* **Assigned task**:
The reply to the records below should contain exactly the lines from the line with "Do koszyka (158, 415)" through the line with "[Przejdź do produktu SKARBONKA HOME 3 - NA", and nothing besides.

Saved data entries
Segment Open

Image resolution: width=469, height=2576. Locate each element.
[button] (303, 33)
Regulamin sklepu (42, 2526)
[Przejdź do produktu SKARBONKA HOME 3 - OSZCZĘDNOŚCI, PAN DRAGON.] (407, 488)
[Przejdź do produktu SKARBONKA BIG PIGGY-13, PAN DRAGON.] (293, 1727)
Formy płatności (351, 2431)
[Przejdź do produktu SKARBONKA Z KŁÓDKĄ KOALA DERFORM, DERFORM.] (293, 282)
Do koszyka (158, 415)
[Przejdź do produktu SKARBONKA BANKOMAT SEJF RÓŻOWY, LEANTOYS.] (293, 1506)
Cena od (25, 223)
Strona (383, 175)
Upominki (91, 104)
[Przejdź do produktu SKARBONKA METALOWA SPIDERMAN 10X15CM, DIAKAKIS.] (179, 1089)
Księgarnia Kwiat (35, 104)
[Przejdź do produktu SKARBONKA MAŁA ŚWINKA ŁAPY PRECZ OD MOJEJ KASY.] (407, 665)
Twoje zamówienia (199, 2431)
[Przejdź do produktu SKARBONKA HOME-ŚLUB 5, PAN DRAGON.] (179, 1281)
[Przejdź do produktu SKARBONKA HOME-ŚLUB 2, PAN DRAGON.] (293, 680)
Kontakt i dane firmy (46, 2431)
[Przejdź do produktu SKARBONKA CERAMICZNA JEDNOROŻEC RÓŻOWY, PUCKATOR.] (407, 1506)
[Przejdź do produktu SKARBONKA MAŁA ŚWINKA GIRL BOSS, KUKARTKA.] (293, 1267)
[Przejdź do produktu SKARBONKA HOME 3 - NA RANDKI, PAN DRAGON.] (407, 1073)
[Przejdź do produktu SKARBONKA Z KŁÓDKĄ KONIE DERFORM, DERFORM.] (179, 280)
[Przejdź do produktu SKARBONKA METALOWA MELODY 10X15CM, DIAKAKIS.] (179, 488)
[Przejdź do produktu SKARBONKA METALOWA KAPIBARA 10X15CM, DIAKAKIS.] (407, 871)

Segment Closed

* **Final answer**:
Do koszyka (158, 415)
[Przejdź do produktu SKARBONKA BANKOMAT SEJF RÓŻOWY, LEANTOYS.] (293, 1506)
Cena od (25, 223)
Strona (383, 175)
Upominki (91, 104)
[Przejdź do produktu SKARBONKA METALOWA SPIDERMAN 10X15CM, DIAKAKIS.] (179, 1089)
Księgarnia Kwiat (35, 104)
[Przejdź do produktu SKARBONKA MAŁA ŚWINKA ŁAPY PRECZ OD MOJEJ KASY.] (407, 665)
Twoje zamówienia (199, 2431)
[Przejdź do produktu SKARBONKA HOME-ŚLUB 5, PAN DRAGON.] (179, 1281)
[Przejdź do produktu SKARBONKA HOME-ŚLUB 2, PAN DRAGON.] (293, 680)
Kontakt i dane firmy (46, 2431)
[Przejdź do produktu SKARBONKA CERAMICZNA JEDNOROŻEC RÓŻOWY, PUCKATOR.] (407, 1506)
[Przejdź do produktu SKARBONKA MAŁA ŚWINKA GIRL BOSS, KUKARTKA.] (293, 1267)
[Przejdź do produktu SKARBONKA HOME 3 - NA RANDKI, PAN DRAGON.] (407, 1073)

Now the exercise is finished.